- _Texto fornecido_

------------------------------

Uma
petição intitulada “Português para todos” e que reuniu 4476 assinaturas em 49
países, foi apresentada no passado dia 18 de março aos Deputados da Comissão
dos Negócios Estrangeiros e Comunidades Portuguesas pelo Conselheiro das
Comunidades Portuguesas, Pedro Rupio. Dentre as várias reivindicações que
contém a petição a propósito do Ensino do Português no Estrangeiro, gostaria de
exprimir a minha opinião sobre a questão do Português Língua Materna ou
Português Língua Estrangeira.
Antes,
todavia, um pormenor: não tenho a cidadania portuguesa, não sou lusodescendente
e não pretendo ingerir-me em certos pontos desta petição, mas fui professor de
português e convivo há longos anos com a Comunidade portuguesa de França. Por
isso, a questão do ensino do português como língua materna ou como língua
estrangeira interessa-me bastante.

------------------------------

- _Requisitos da tarefa_
Prossiga o texto sobre o ensino do português no estrangeiro, começando logo após a última frase apresentada. As linhas apresentadas a seguir são material à parte, sem relação com o texto sobre o ensino do português no estrangeiro.

- _Linhas apresentadas_
------------------------------

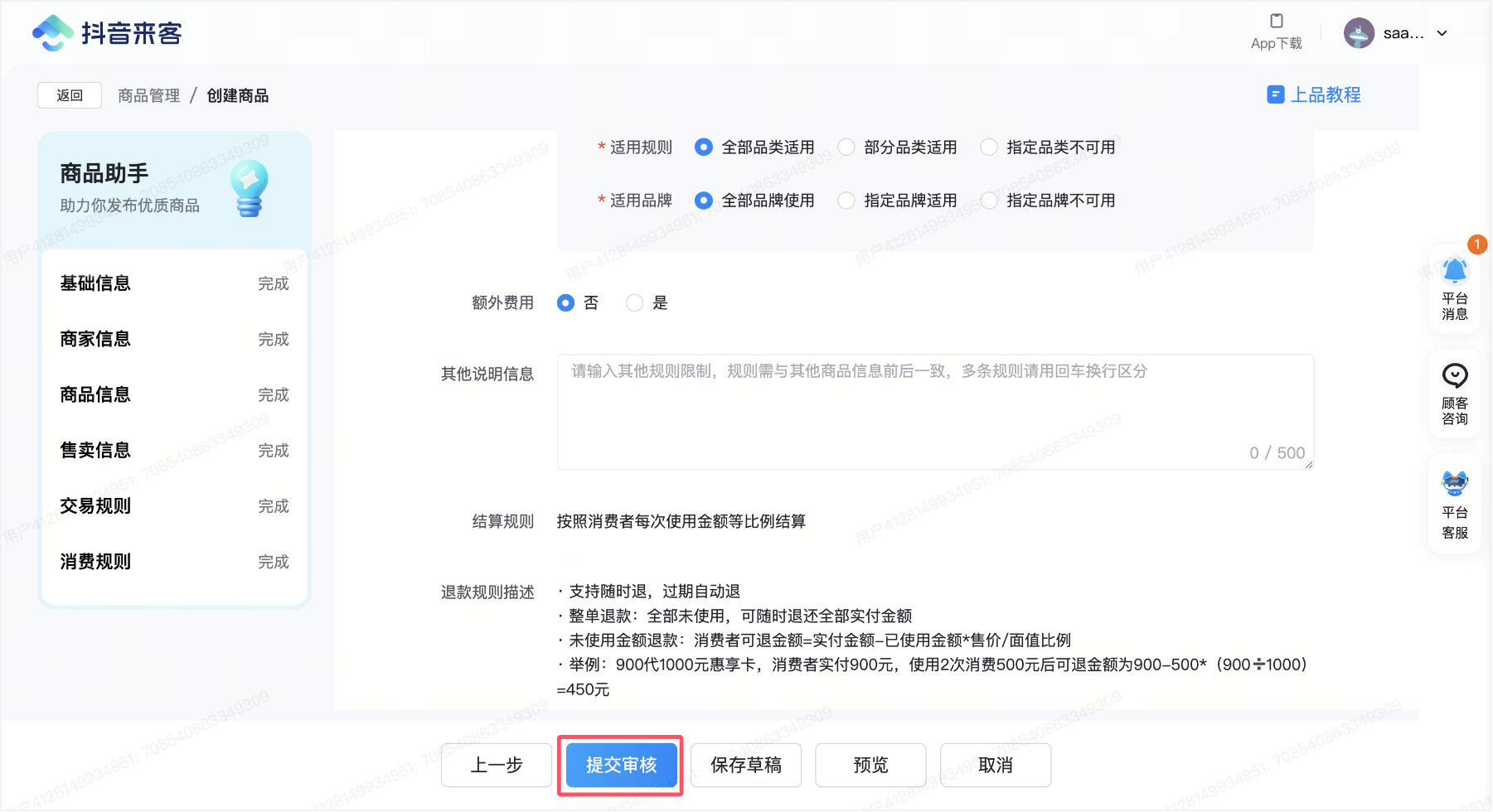1493x812 pixels.
Task: Expand the account menu next to saa...
Action: click(x=1443, y=33)
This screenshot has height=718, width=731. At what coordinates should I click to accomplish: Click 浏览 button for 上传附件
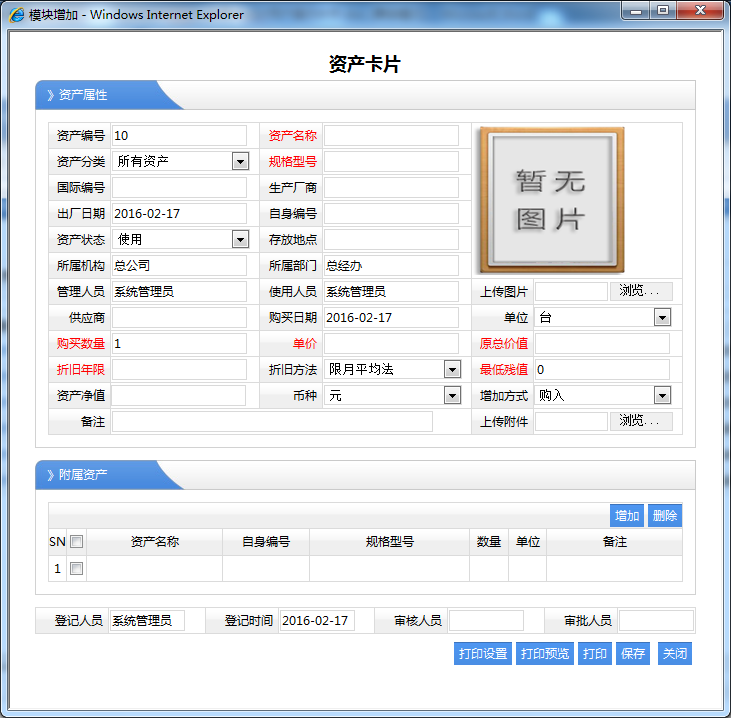pos(641,421)

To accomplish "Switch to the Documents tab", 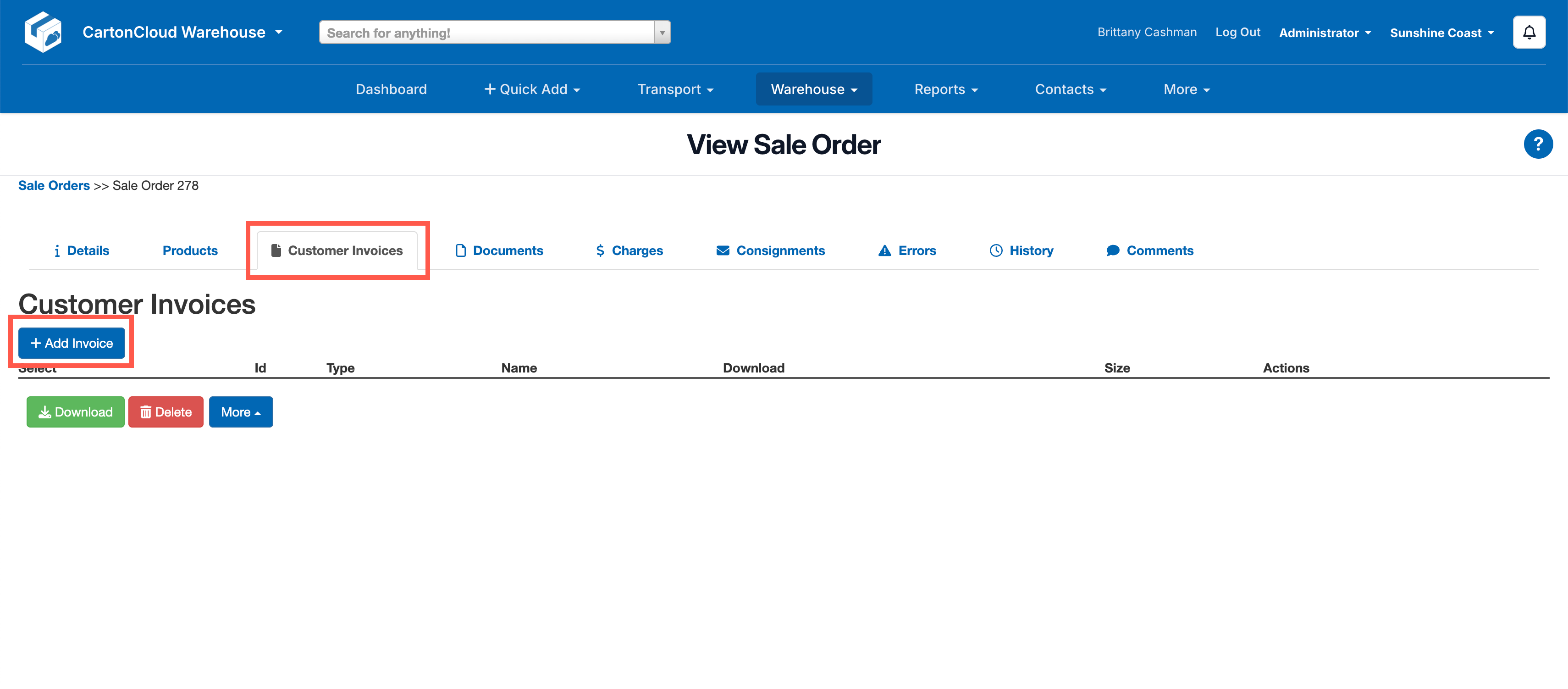I will 499,250.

------------------------------

- _Resposta ao exercício_
Não
concordo com os subscritores da petição quando defendem a “adoção de políticas
para o Ensino do Português no Estrangeiro, nos ensinos básico e secundário, que
saibam distinguir o ensino de português como língua estrangeira do ensino de
português como língua materna, que valorizamos particularmente”. Saber se hoje,
em França, a língua portuguesa deve ser ensinada como língua materna ou como
língua estrangeira é, ao meu ver, um falso problema que não corresponde à
realidade no terreno, tão diversas são as situações de expressão e de
compreensão dos alunos em português.
Encarar
a situação desta maneira é como se ainda estivéssemos nos anos 60-70.
Com
efeito, nos anos 70, o ensino do português foi introduzido no Primário através
dos cursos ELCO (Enseignements de Langue et Culture d’Origine), e neste caso
sim, podíamos falar de ensino de uma língua materna, pois as turmas eram
constituídas exclusivamente por alunos de origem portuguesa, os chamados de
“segunda geração”.
Atualmente,
como sabemos, a situação é bem diferente, tanto do ponto de vista demográfico
quanto do ponto de vista linguístico. Uma esmagadora maioria dos alunos de
origem portuguesa tem como língua “materna”, ou língua corrente, a língua
francesa. Os cursos de português para os alunos do 1°ciclo são dispensados
através da estrutura EILE (Enseignements Internationaux de Langues Étrangères),
com professores contratados pelos dois países, Portugal e França, e com
programas e avaliações decididos em comissões paritárias franco-portuguesas.
São cursos que funcionam em horário pós-letivo nas escolas do ensino básico
francesas, abertos a todos os alunos, independentemente da sua origem.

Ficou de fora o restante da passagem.